La Ferme Moore et sa coopérative ont des difficultés financières qui remettent en question la relance de l’organisme.

Une relance difficile pour la Ferme Moore

La Ferme Moore n’est pas sortie du bois. Après avoir cessé ses activités quelques mois en début d’année, la coopérative est toujours plombée par des difficultés financières. Des divergences d’opinions survenues au cours des derniers mois au sein du conseil d’administration concernant la relance de la ferme ont forcé le président et le directeur général à démissionner, a appris Le Droit.

Une éclaircie semble toutefois de profiler à l’horizon. Le nouveau président de la coopérative, Pablo Berlanga, qui est aussi président d’Apicentris, un organisme voué à l’apiculture partenaire de la ferme depuis ses débuts, est enthousiaste face à la mobilisation des partenaires et à l’engagement du conseil d’administration dont plusieurs nouveaux membres ont été élus en mai dernier. La Commission de la capitale nationale (CCN), propriétaire du terrain, a procédé à l’irrigation du champ. La culture maraîchère pourra reprendre dès le printemps prochain.
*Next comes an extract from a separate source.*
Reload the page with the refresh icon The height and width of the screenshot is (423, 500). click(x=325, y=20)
M. Berlanga explique cependant que si la ferme veut consolider financièrement sa mission de mise en valeur de l’écologie, de l’agriculture urbaine et du patrimoine, elle doit nécessairement s’ouvrir à d’autres sources de financement qui ne seront pas toujours nécessairement en lien avec sa première raison d’être. « La mission de la ferme ne change pas, mais il faut accueillir des activités qui permettront d’être financièrement viable, explique M. Berlanga. Nos mots d’ordre sont coopération et ouverture. Il y a énormément de partenaires qui ont toutes sortes d’intérêts et qui nous proposent toutes sortes d’activités qui offrent des possibilités de financement. On invite les gens à venir nous visiter et ceux qui souhaitent devenir des partenaires, qu’ils viennent nous lancer leurs idées. Nous sommes ouverts. »
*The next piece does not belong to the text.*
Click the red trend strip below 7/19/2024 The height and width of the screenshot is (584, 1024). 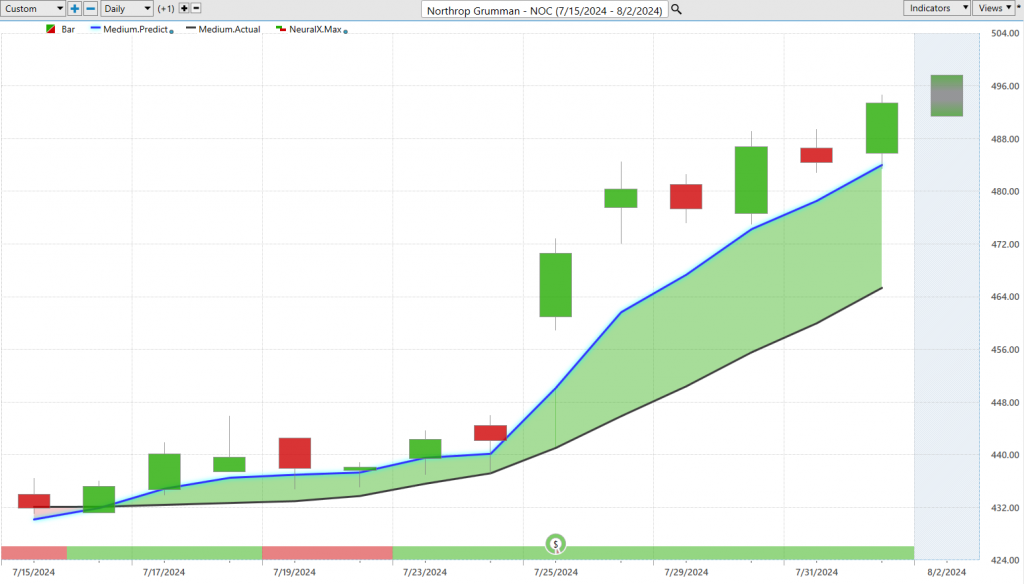[326, 553]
M. Berlanga admet aussi que la Ferme Moore n’est pas aussi connue de la population qu’elle devrait l’être. « Il y a eu de grosses lacunes au niveau du marketing dans le passé, dit-il, et ce sera résolument un élément sur lequel le nouveau conseil d’administration mettra beaucoup d’efforts. Pour que la ferme soit viable, il faut que les gens, d’abord du quartier, mais aussi de tout Gatineau s’approprient ce lieu. » 

Une importante rencontre des différents partenaires de la Ferme Moore a eu lieu le 28 août dernier. ID Gatineau, la Coopérative de développement régional Outaouais, la CCN, Tourisme Outaouais et la Ville de Gatineau y ont tous dépêché des représentants. 

« La Ferme n’est pas encore au bout de ses peines, pas encore, mais avec autant de gens qui souhaitent le succès du projet autour de la table, j’ai très bon espoir, indique le conseiller du quartier, Jocelyn Blondin. Nous avons eu une rencontre très encourageante. »

Le conseil d’administration de la Ferme Moore analyse actuellement plusieurs possibilités qui permettraient à la coopérative de retrouver son élan. M. Blondin explique que des approches seront bientôt faites auprès du Cégep de l’Outaouais et de l’Université du Québec en Outaouais. 

« La Ferme Moore pourrait devenir un lieu de formation », dit-il. 

Marché public régional

L’idée d’accueillir un éventuel marché public régional à la Ferme Moore a déjà été lancée et elle continue de faire son chemin dans la tête des administrateurs. 

« Ce sujet n’a pas encore fait l’objet de discussions, mais nous sommes conscients que c’est un manque dans la région et que la Ferme Moore serait l’endroit idéal pour l’accueillir. Nous considérons l’idée parce que ça permettrait de créer un achalandage important et d’attirer une clientèle régulière. » 

Le conseiller Blondin est aussi d’avis que cette opportunité doit être étudiée sérieusement.

+

Délaisser la coopérative pour l’OBNL

Fondée en coopérative de solidarité, la Ferme Moore pourrait changer de modèle de gouvernance et migrer vers le statut d’organisme à but non lucratif afin, notamment, de pouvoir profiter d’une exemption de taxes municipales. 

La Ville de Gatineau avait relayé cette demande de la coopérative à la Commission municipale du Québec en février dernier, mais le modèle coopératif actuellement en place ne le permet pas. Le président de la Ferme Moore, Pablo Berlanga, explique que les revenus engendrés par les activités de la ferme ne sont pas compatibles avec une telle demande. «Nous sommes en fait une entreprise, dit-il. Il faudrait que tous nos revenus proviennent d’activités d’organisme à but non lucratif. La discussion est en cours, nous analysons tout ça, on pourrait envisager de passer du modèle coopératif à celui d’OBNL», dit-il.